And now I commence 72 hours of top-speed work, made that way in part by the Columbus Day holiday. Expect thin gruel for a while.

Posted at 9:09 am in Current events, Same ol' same ol' | 41 Comments
 

Steaming the windows.

Grosse Pointe is a community that honors tradition. (Sometimes to a fault. That’s for another day.) Lots of people who live here as adults grew up here, went away to college, and came back like homing pigeons, because they like the continuity of the place, its small-town feel, its bedrock of lifers and rotating cast of newcomers, drawn by the beauty, the schools, the lake.

What that means is, when the Grosse Pointe War Memorial (a community center) announces the dates for its middle-school dances, many of the parents you know will remember attending them when they were 12 years old. Or, like my friend Michael, whose son grew up here with his ex-wife, will have a different memory:

“I remember how scantily clad the girls were,” he told me as I prepared to drive Kate to her first one. Michael went to Catholic school, so he has a certain Catholic-schoolboy idea of what constitutes scantily clad. That’s what I thought, anyway.

Five minutes later, I pulled into the parking lot, and beheld two girls shivering by the door. On a chilly October evening, they were wearing shorts and tank tops. I immediately wondered if the other thing I heard about the dances, which everyone calls War Dances, was true — that they were cesspools of drinking, smoking and oh-my-god-I-can’t-even-imagine. I hadn’t believed that, because I thought how stupid can the people who run these things be? The procedure for just buying a ticket made in loco parentis sound like dangerous permissiveness. There was a special ID only a parent could buy, after swearing your child was a lawfully enrolled student of the school system, and you couldn’t buy a ticket without the ID. There were strict hours, pickup and dropoff policies. No one would be allowed to leave before 10 p.m.; there were no ins-and-outs. I think you’d have an easier time getting into the White House.

On the other hand, there were those girls, dressed for the Fourth of July in October.

Kate was no help. I insisted she dress appropriately, but she never told me why, month after month, I was picking up the only girl in long pants and sleeves. She said shorts and tanks were just what everyone else wore, and I chalked it up to one of the quirkier sub-traditions, one that, needless to say, I would hold the line against.

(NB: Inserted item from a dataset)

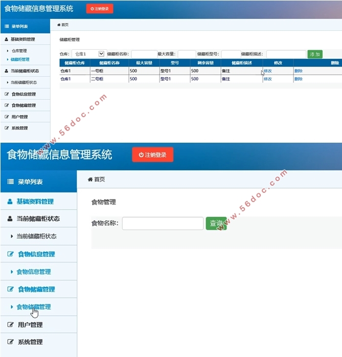Image resolution: width=342 pixels, height=357 pixels.
Task: Click the home icon beside 首页 on the 食物管理 page
Action: tap(90, 180)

Well. This year I finally got to set foot inside the place, when I offered to chaperone. It immediately became clear why summer outfits are the uniform, and I smacked my forehead for stupidity: When you put a couple hundred sixth-, seventh- and eighth-graders into a ballroom and crank up the tunes, it takes about eight minutes for the room to reach the temperature of a sauna. The ballroom looks out over the lake, but the million-dollar view is gone by the third song, as condensation covers the floor-to-ceiling windows. At the stroke of 7:30, the doors open and the kids pile up at the check-in tables, where they must display the special ID and have it checked against the computer-generated list of names. No ticket sales at the door. If you haven’t paid for a ticket by noon on dance day, you are turned away — no exceptions. Lady Gaga is already blasting from the ballroom, and they’re eager to get moving. Within 20 minutes, nearly everyone is there, the lights are down, the light outside — what you can see of it through the condensation — has faded into gray, and we’re war-dancing.

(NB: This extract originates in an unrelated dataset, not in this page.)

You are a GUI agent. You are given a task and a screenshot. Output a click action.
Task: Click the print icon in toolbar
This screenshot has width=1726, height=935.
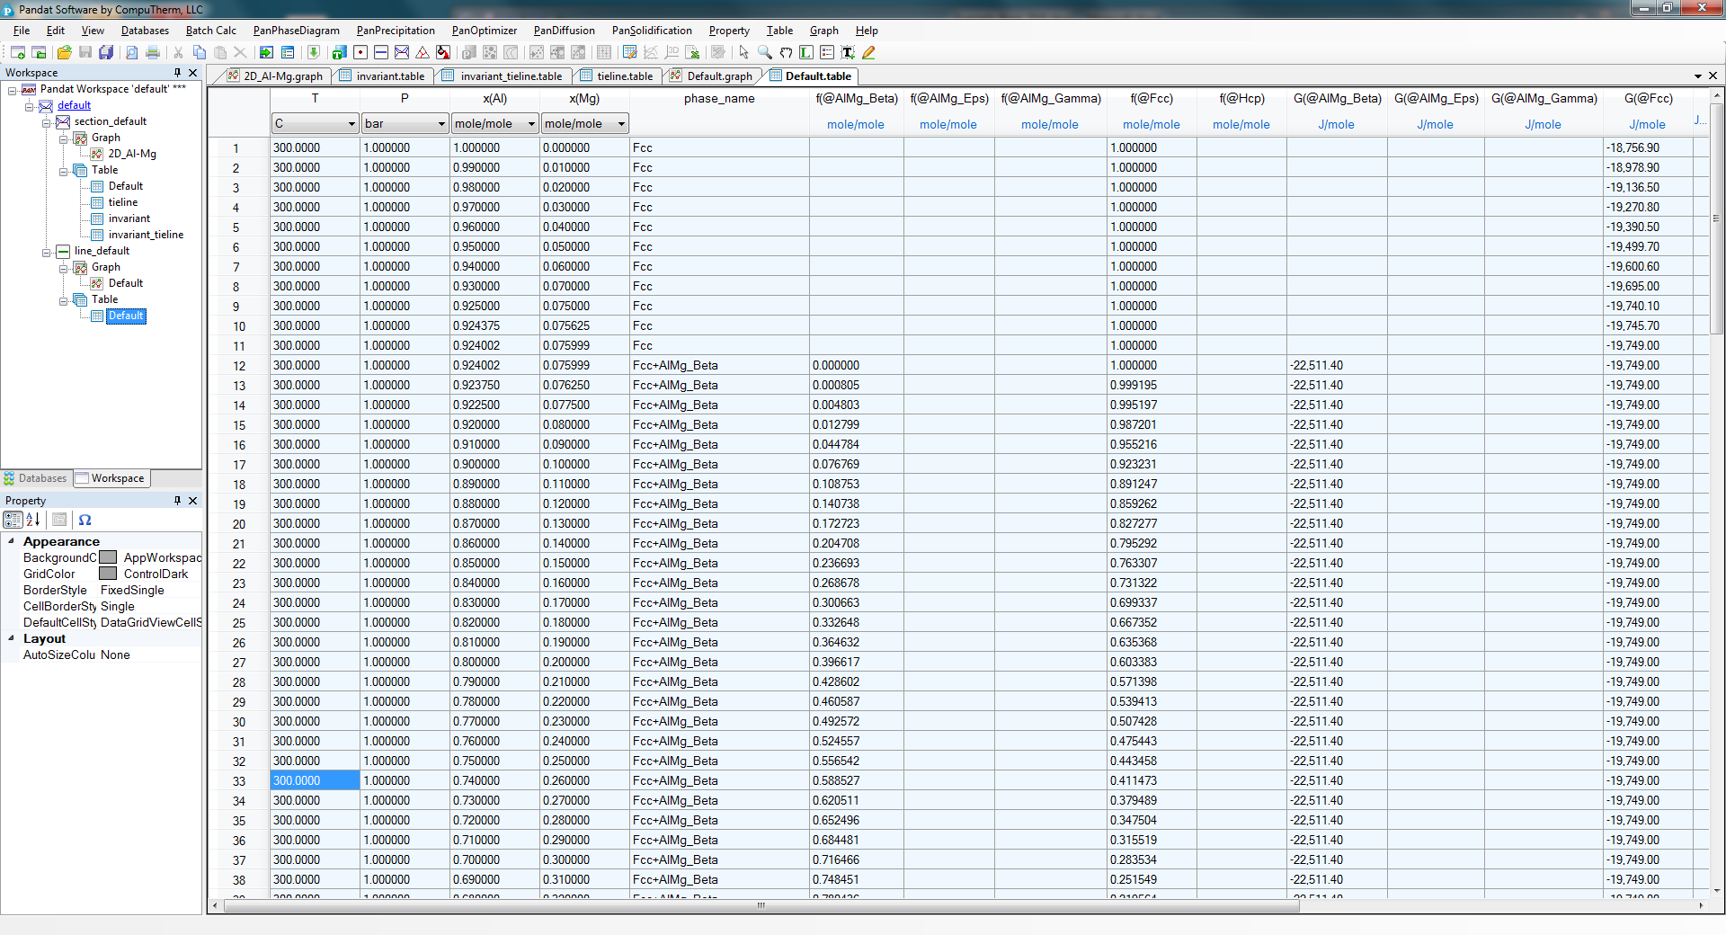coord(153,53)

What that means is, and this will be familiar to anyone who ever attended a middle-school dance of any sort, clots of three to seven girls dance together in constellations, while boys talk in similar-size knots, or else sit in the chairs that line the walls. And that is pretty much how it goes for the next two and a half hours.

After everyone checks in, we set up the refreshments, which consist of ice water and lemonade. The one parent-volunteer holdover from last year rolled out a cart with what seemed like an excessive number of water pitchers. We refilled them all three or four times through the night, and for a solid hour, all we did was pour, pour, pour. As soon as we could set down a dozen cups, a dozen kids would pile out, red-faced, throw down the ice water like marathoners, discard the cups and head back into the heat. Lady Gaga gave way to Beyoncé, who gave way to Mylie Cyrus, who gave way to half a dozen artists I’ve never heard of. When I got tired of pouring I would circle the perimeter of the floor, careful always to avert my gaze from my own kid, to whom I’m promised I would give no indication of our relationship. Girls dancing, boys watching — check. Then I’d leave, because I was dressed in long pants and long sleeves, and brother, it was hot in there.

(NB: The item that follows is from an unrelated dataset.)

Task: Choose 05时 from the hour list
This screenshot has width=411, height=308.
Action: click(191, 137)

I asked the man who, along with his wife, organizes these affairs, how the drugs-and-alcohol rumors got started. He said the only incident he’d known of was about three years ago, when some eighth-grade girls showed up drunk, got past check-in and promptly barfed on the dance floor. Two police officers monitor the doors and occasionally do a perimeter trot-around. The bathroom is a two-stall affair with the door left open to the hallway. The no-entry-without-ID policy eliminates drop-ins, and things have gone smoothly pretty much forever.

At 10 p.m. sharp — you could set your watch — the lights come on, the music stops, and the whole crew piles out like puppies to meet the line of parents lined up for the trip home. I made one last pass through the ballroom, which, though emptying swiftly, still retained its heat.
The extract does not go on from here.